[Collected data]
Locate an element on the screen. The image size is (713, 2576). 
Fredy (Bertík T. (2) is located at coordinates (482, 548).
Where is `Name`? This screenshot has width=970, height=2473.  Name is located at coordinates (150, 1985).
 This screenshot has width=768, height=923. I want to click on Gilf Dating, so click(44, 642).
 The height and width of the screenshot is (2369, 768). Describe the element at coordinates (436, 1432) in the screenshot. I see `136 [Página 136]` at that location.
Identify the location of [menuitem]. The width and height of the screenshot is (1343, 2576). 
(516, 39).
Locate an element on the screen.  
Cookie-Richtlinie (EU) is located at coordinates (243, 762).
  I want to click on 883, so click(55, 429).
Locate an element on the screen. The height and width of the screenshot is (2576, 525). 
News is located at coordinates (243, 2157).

(What you have to do) Can you extract every line of the records above and repeat each one word for word?

(Solution)
Locate an element on the screen. The image size is (713, 2576). 
Fredy (Bertík T. (2) is located at coordinates (482, 548).
Where is `Name`? This screenshot has width=970, height=2473.  Name is located at coordinates (150, 1985).
 This screenshot has width=768, height=923. I want to click on Gilf Dating, so click(44, 642).
 The height and width of the screenshot is (2369, 768). Describe the element at coordinates (436, 1432) in the screenshot. I see `136 [Página 136]` at that location.
Identify the location of [menuitem]. The width and height of the screenshot is (1343, 2576). 
(516, 39).
Locate an element on the screen.  
Cookie-Richtlinie (EU) is located at coordinates (243, 762).
  I want to click on 883, so click(55, 429).
Locate an element on the screen. The height and width of the screenshot is (2576, 525). 
News is located at coordinates (243, 2157).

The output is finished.